Output every entry exactly as it appears.

---*---

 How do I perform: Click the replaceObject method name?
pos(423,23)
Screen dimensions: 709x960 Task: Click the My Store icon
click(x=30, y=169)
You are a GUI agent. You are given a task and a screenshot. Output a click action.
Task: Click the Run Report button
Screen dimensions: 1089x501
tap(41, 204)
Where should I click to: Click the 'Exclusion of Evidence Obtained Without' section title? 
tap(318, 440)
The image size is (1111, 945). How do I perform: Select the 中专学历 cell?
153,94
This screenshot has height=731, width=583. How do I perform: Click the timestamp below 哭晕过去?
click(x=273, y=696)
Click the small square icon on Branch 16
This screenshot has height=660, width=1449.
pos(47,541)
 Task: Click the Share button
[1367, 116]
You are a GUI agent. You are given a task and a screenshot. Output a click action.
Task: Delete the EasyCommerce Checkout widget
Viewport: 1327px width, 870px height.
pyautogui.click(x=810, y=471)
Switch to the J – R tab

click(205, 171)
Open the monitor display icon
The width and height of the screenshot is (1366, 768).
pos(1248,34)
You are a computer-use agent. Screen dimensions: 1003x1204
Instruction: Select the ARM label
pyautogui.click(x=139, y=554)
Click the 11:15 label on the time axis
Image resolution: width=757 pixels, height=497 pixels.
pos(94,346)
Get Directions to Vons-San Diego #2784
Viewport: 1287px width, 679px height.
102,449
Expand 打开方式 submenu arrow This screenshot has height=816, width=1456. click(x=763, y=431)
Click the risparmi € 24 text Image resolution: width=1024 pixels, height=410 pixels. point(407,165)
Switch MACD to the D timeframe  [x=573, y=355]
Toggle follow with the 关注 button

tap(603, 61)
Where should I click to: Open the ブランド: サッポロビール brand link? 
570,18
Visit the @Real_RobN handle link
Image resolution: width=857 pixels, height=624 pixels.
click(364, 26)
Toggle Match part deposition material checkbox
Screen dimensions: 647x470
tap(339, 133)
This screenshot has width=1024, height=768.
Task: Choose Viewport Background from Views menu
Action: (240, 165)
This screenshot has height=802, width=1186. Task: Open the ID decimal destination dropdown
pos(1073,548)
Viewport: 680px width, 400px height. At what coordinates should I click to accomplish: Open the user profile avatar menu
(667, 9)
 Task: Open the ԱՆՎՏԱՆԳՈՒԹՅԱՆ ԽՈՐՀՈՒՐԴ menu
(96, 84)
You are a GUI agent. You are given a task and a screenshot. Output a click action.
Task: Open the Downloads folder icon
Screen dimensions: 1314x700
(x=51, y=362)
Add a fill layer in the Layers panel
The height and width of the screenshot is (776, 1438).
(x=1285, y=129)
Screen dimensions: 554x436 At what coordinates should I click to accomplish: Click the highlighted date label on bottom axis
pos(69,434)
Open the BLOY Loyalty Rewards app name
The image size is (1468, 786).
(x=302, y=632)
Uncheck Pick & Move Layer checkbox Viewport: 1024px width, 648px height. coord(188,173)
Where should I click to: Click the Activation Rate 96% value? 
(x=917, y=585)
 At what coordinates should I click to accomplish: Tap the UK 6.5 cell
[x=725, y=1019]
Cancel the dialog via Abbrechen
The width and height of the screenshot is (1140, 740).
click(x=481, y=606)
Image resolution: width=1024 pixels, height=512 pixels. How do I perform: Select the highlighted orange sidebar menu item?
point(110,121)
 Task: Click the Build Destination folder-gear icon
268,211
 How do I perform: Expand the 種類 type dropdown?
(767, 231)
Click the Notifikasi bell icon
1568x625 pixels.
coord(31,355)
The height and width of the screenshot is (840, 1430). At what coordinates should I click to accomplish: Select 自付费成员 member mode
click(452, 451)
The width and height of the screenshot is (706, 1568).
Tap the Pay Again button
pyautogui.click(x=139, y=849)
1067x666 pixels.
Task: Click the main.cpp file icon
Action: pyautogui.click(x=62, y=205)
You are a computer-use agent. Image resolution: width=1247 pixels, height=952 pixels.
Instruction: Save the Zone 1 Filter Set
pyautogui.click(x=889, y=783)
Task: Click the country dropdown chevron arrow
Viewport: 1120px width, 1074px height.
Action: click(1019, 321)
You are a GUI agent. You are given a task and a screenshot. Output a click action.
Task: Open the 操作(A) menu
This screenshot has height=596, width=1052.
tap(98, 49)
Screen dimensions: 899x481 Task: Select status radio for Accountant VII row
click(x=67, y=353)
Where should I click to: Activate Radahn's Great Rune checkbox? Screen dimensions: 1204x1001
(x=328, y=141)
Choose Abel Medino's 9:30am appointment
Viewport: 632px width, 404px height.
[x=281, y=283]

---*---

| Completed exercise |
 How do I perform: Click the replaceObject method name?
pos(423,23)
Screen dimensions: 709x960 Task: Click the My Store icon
click(x=30, y=169)
You are a GUI agent. You are given a task and a screenshot. Output a click action.
Task: Click the Run Report button
Screen dimensions: 1089x501
tap(41, 204)
Where should I click to: Click the 'Exclusion of Evidence Obtained Without' section title? 
tap(318, 440)
The image size is (1111, 945). How do I perform: Select the 中专学历 cell?
153,94
This screenshot has height=731, width=583. How do I perform: Click the timestamp below 哭晕过去?
click(x=273, y=696)
Click the small square icon on Branch 16
This screenshot has height=660, width=1449.
pos(47,541)
 Task: Click the Share button
[1367, 116]
You are a GUI agent. You are given a task and a screenshot. Output a click action.
Task: Delete the EasyCommerce Checkout widget
Viewport: 1327px width, 870px height.
pyautogui.click(x=810, y=471)
Switch to the J – R tab

click(205, 171)
Open the monitor display icon
The width and height of the screenshot is (1366, 768).
pos(1248,34)
You are a computer-use agent. Screen dimensions: 1003x1204
Instruction: Select the ARM label
pyautogui.click(x=139, y=554)
Click the 11:15 label on the time axis
Image resolution: width=757 pixels, height=497 pixels.
pos(94,346)
Get Directions to Vons-San Diego #2784
Viewport: 1287px width, 679px height.
102,449
Expand 打开方式 submenu arrow This screenshot has height=816, width=1456. click(x=763, y=431)
Click the risparmi € 24 text Image resolution: width=1024 pixels, height=410 pixels. point(407,165)
Switch MACD to the D timeframe  [x=573, y=355]
Toggle follow with the 关注 button

tap(603, 61)
Where should I click to: Open the ブランド: サッポロビール brand link? 
570,18
Visit the @Real_RobN handle link
Image resolution: width=857 pixels, height=624 pixels.
click(364, 26)
Toggle Match part deposition material checkbox
Screen dimensions: 647x470
tap(339, 133)
This screenshot has width=1024, height=768.
Task: Choose Viewport Background from Views menu
Action: (240, 165)
This screenshot has height=802, width=1186. Task: Open the ID decimal destination dropdown
pos(1073,548)
Viewport: 680px width, 400px height. At what coordinates should I click to accomplish: Open the user profile avatar menu
(667, 9)
 Task: Open the ԱՆՎՏԱՆԳՈՒԹՅԱՆ ԽՈՐՀՈՒՐԴ menu
(96, 84)
You are a GUI agent. You are given a task and a screenshot. Output a click action.
Task: Open the Downloads folder icon
Screen dimensions: 1314x700
(x=51, y=362)
Add a fill layer in the Layers panel
The height and width of the screenshot is (776, 1438).
(x=1285, y=129)
Screen dimensions: 554x436 At what coordinates should I click to accomplish: Click the highlighted date label on bottom axis
pos(69,434)
Open the BLOY Loyalty Rewards app name
The image size is (1468, 786).
(x=302, y=632)
Uncheck Pick & Move Layer checkbox Viewport: 1024px width, 648px height. coord(188,173)
Where should I click to: Click the Activation Rate 96% value? 
(x=917, y=585)
 At what coordinates should I click to accomplish: Tap the UK 6.5 cell
[x=725, y=1019]
Cancel the dialog via Abbrechen
The width and height of the screenshot is (1140, 740).
click(x=481, y=606)
Image resolution: width=1024 pixels, height=512 pixels. How do I perform: Select the highlighted orange sidebar menu item?
point(110,121)
 Task: Click the Build Destination folder-gear icon
268,211
 How do I perform: Expand the 種類 type dropdown?
(767, 231)
Click the Notifikasi bell icon
1568x625 pixels.
coord(31,355)
The height and width of the screenshot is (840, 1430). At what coordinates should I click to accomplish: Select 自付费成员 member mode
click(452, 451)
The width and height of the screenshot is (706, 1568).
Tap the Pay Again button
pyautogui.click(x=139, y=849)
1067x666 pixels.
Task: Click the main.cpp file icon
Action: pyautogui.click(x=62, y=205)
You are a computer-use agent. Image resolution: width=1247 pixels, height=952 pixels.
Instruction: Save the Zone 1 Filter Set
pyautogui.click(x=889, y=783)
Task: Click the country dropdown chevron arrow
Viewport: 1120px width, 1074px height.
Action: click(1019, 321)
You are a GUI agent. You are given a task and a screenshot. Output a click action.
Task: Open the 操作(A) menu
This screenshot has height=596, width=1052.
tap(98, 49)
Screen dimensions: 899x481 Task: Select status radio for Accountant VII row
click(x=67, y=353)
Where should I click to: Activate Radahn's Great Rune checkbox? Screen dimensions: 1204x1001
(x=328, y=141)
Choose Abel Medino's 9:30am appointment
Viewport: 632px width, 404px height.
[x=281, y=283]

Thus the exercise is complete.